How do you know when you have reached your credit limit?
Your credit limit is the maximum amount of credit available to you.. There are many different types of debts. Some examples are credit cards, loans, vehicle finance andstore accounts. In many cases, a credit provider or financial institution will set credit limits based on specific criteria, which includes their method of calculating your affordability.
They will also use your credit score to understand your credit worthiness. If you use more than your credit limit and start missing payments and falling behind, it can lead to your credit score being affected. This can cause credit providers and financial institutions to reject your request to loan money.
When your new loan applications start being rejected, it may be because of your repayment behaviour or because you have reached your credit limit. If your debt repayments are taking up more than 50% of your net salary, you have already used a significant portion of the credit available to you.
How do you know if debt is good or bad?
The answer to whether debt is good or bad is not straightforward. However, when used wisely, debt can be good if it has a positive impact on improving your overall financial net worth. For example, if you purchase a home or apartment and choose to take out a home loan. With the debt you created, you are purchasing an asset that may likely appreciate over the years. It can also be used to generate rental income.
With the case of bad debt, there are quite a few examples we can use. Bad debt can be considered to be payday loans, personal loans, store accounts, credit cards and overdrafts that are used to purchase everyday essentials or luxurious items These debts can negatively impact your financial health and cause you to fall into more debt or become over-indebted. The reason being is that you are paying way above market value due to interest and fees charged.
What alternatives are there instead of using debt?
Consumers rely on debt to cover emergency expenses, shortfalls in their monthly budget or, in many cases, for luxurious spending. However, there are a few alternatives you can explore instead of utilising debt.
- Save some additional money (if you can) each month. When an unexpected emergency arises, you can pay for it out of a savings account. However, with a savings account, you should be prepared to repay the full amount back into the account at the beginning of a new month or set up a timeline of how much you are able to contribute towards it.

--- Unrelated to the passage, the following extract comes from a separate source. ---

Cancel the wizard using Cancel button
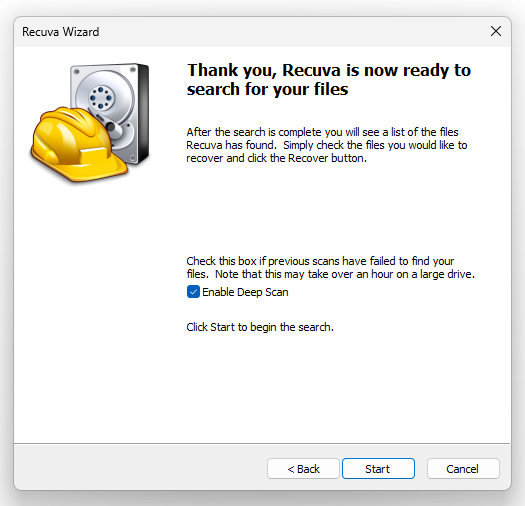The image size is (525, 506). [x=463, y=468]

- Set up a 24 hour notice investment account with your bank (if applicable). With an investment account, the contributions you make each month will benefit your overall financial goal. Investment accounts are based on compound interest, which means your contributions grow on a money basis. With more contributions to the account, your money will grow each month.
- Consider a debt solution that helps you control your debt. In certain circumstances, reducing your current debt repayments will open up cash flow which means you do not have to use debt. A formal solution such as debt counselling can assist with this.

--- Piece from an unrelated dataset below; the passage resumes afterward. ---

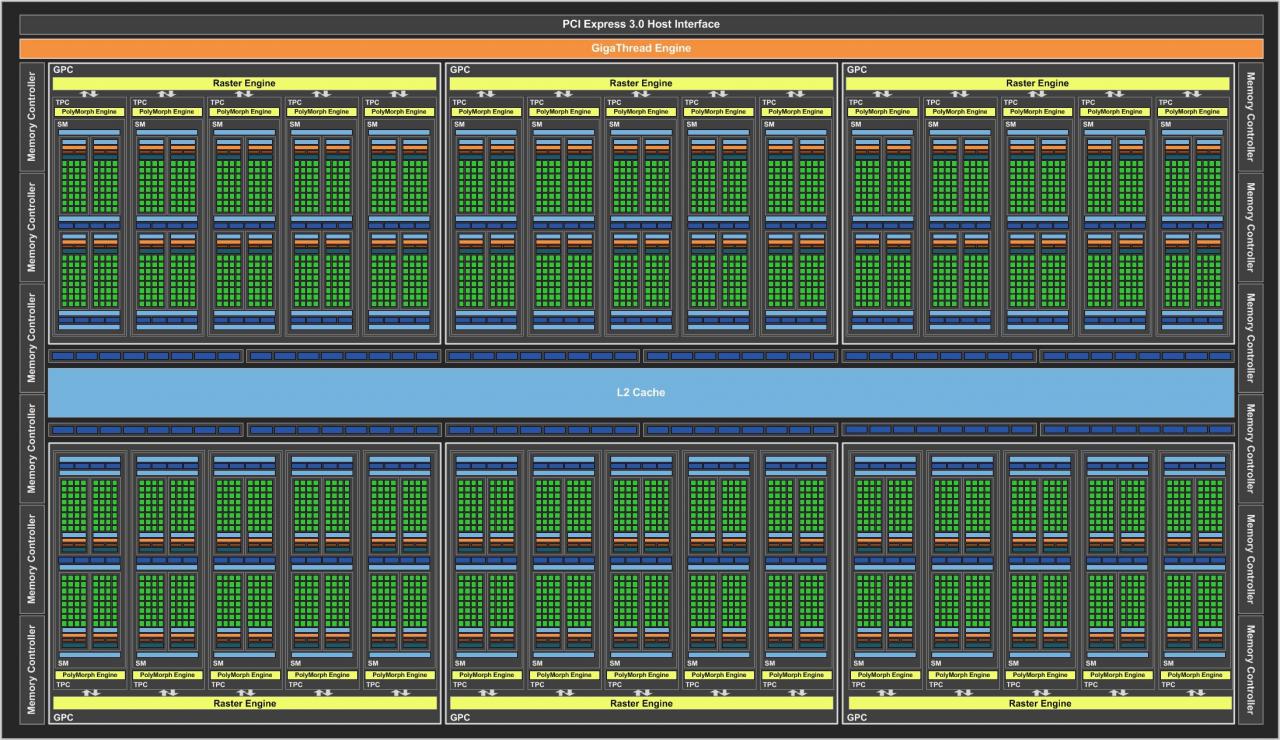Select the Raster Engine in the top-left GPC
The image size is (1280, 740).
pyautogui.click(x=244, y=83)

How much is too much debt?
If you are utilising more than 45% of your household income to service (repay) your debt each month, this likely means that you have too much debt. In the ideal situation, your income should service no more than 36% of your income each month. Additionally, rent or home loan payment should not account for more than 28%.
South Africans are now spending over 75% of their take-home pay on debt. Research shows that around 84% of South Africans are not able to make ends meet month-to-month and 80% resort to expensive unsecured loans such as those offered by illicit mashonisas.”
Source: South African Reserve Bank
What happens when you have too much debt?
If you are struggling to repay your debt each month, you most likely have too much debt. If you have too much debt and are at risk of missing repayments, you may be in a bit of financial trouble. Multiple missed payments can lead to defaults or judgements on accounts. With your credit score being affected, you may find it difficult to apply for other types of debts such as a vehicle finance or home loan. Additionally, lenders may reject any personal loans or credit card applications.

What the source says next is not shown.